EXTRACT TO READ:
▬▬▬▬▬▬

Mailing List Archive

number of terms vs. number of fields
I have been experimenting with indexing a document set with different sets
of fields. Specifically, I start out with a "contents" field that
is a concatenation of all the elements of the original document in which
I'm interested. This gets me an index with about 7500 unique terms (which
I determine by opening up an IndexReader, extracting the terms in the
index, and counting them). Then I've been adding each of the separate
elements (title, major subject, minor subject, abstract/extract), one at a
time, to the index (by recreating the index).

Because "contents" is the concatenation of the other fields ("title",
"major", "minor", "abstract"/"extract"), I would expect that the number of
unique terms in the index would not change if I added the other fields
into the index; each term should just have twice the frequency
as if I only used the "contents" field. However, this is not what's
happening; in fact, if I add all the other fields in, the total number of
unique terms is 22000+.

I have verified that "contents" contains everything that the other fields
do, so I am quite puzzled by this. Any idea what's going on here, and
why?

For anyone who might be interested in checking this out, my code is below.

Regards,

Joshua


// FileCFDocument.java (a modified version of FileDocument.java in the
// source examples)
import java.io.File;
import java.io.FileInputStream;
import java.util.Vector;

import org.apache.lucene.document.Document;
import org.apache.lucene.document.Field;

/** A utility for making Lucene Documents from a File. */

public class FileCFDocument
{
public static Document[] makeDocuments(File f)

▬▬▬▬▬▬

EXTRACTED DATA:

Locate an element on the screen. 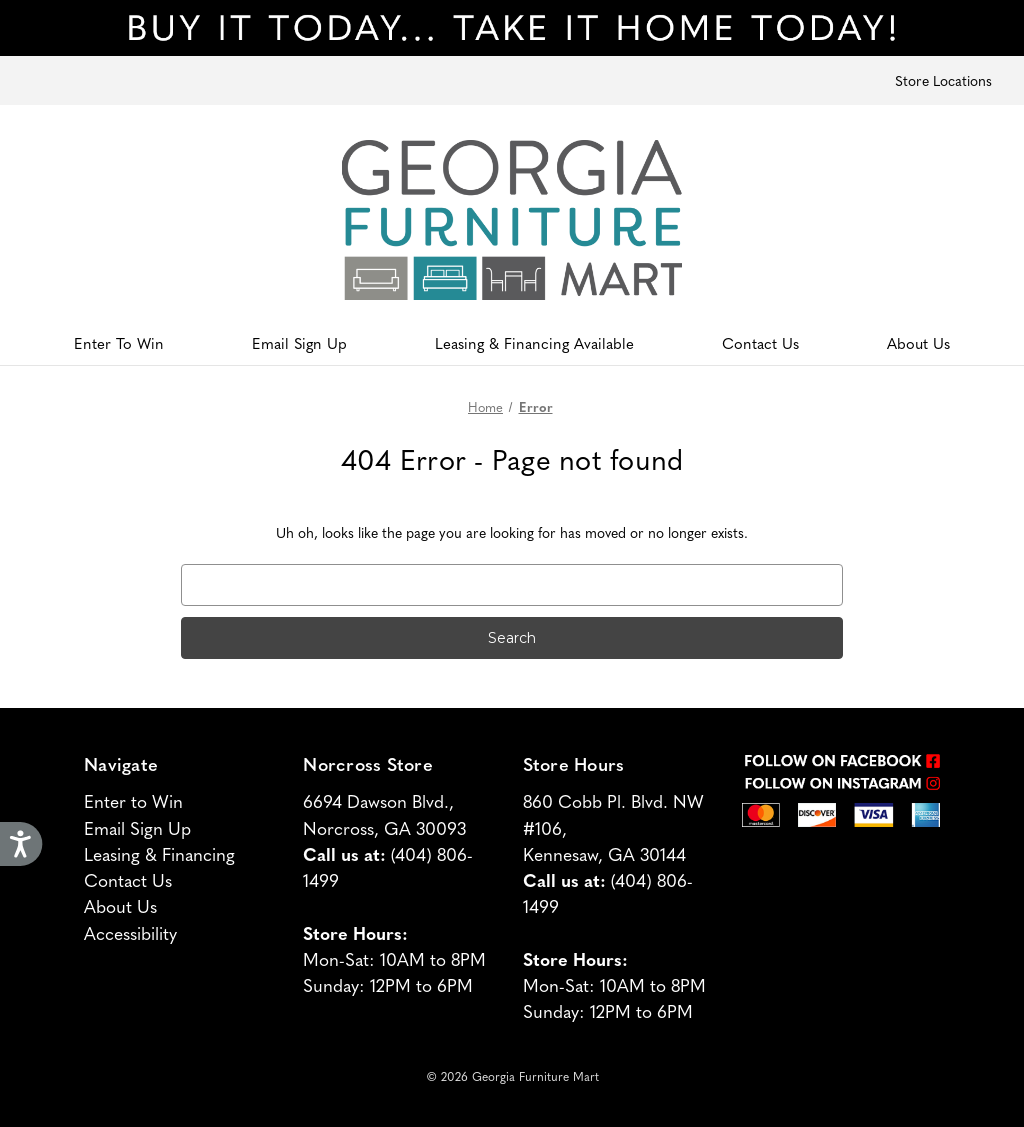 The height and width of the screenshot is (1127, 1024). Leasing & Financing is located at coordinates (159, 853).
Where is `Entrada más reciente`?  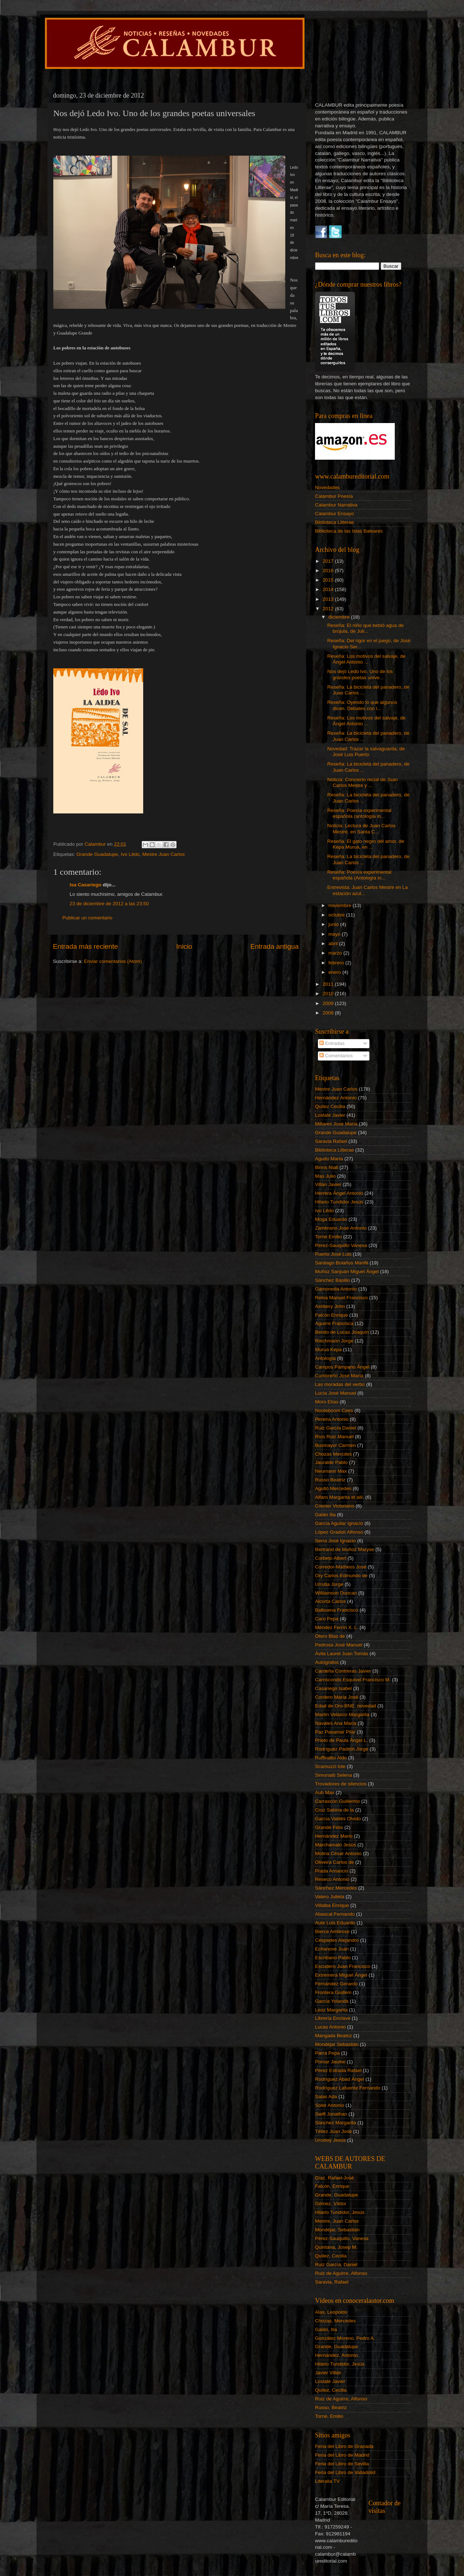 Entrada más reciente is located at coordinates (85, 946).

▬▬▬▬▬▬

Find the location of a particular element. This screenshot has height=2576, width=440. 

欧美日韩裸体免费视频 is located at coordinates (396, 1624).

▬▬▬▬▬▬

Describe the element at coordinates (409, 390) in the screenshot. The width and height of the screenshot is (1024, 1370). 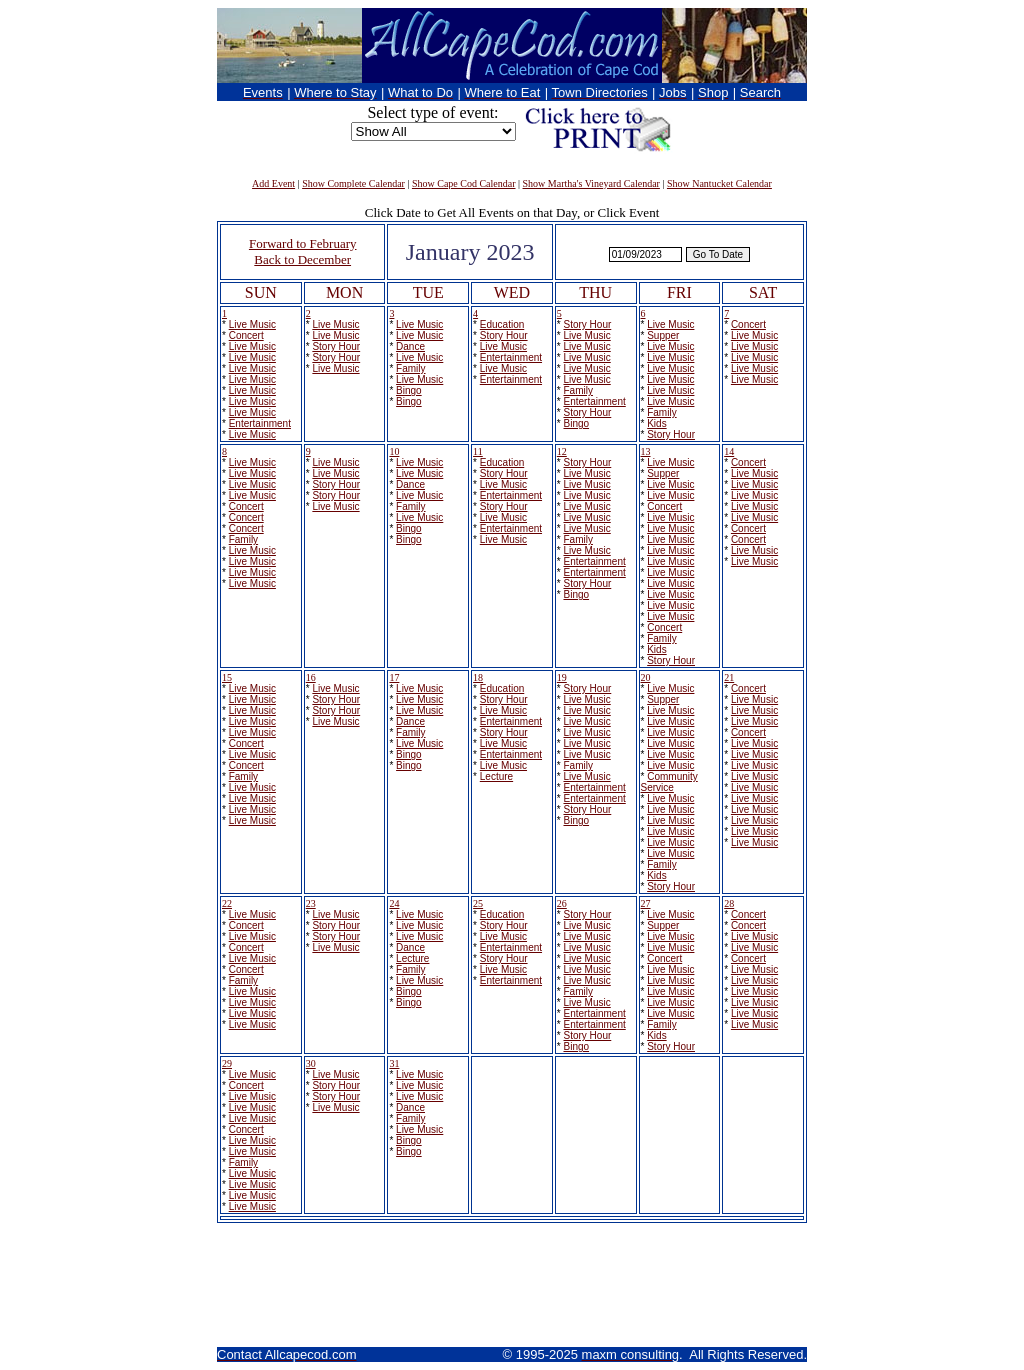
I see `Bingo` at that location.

▬▬▬▬▬▬

WORK REQUIRED: In the mailing list post on number of terms vs. number of fields, about how many unique terms did the index hold with only the "contents" field? Use only the mailing list post to answer, not the rows.

WRITTEN SOLUTION: About 7500.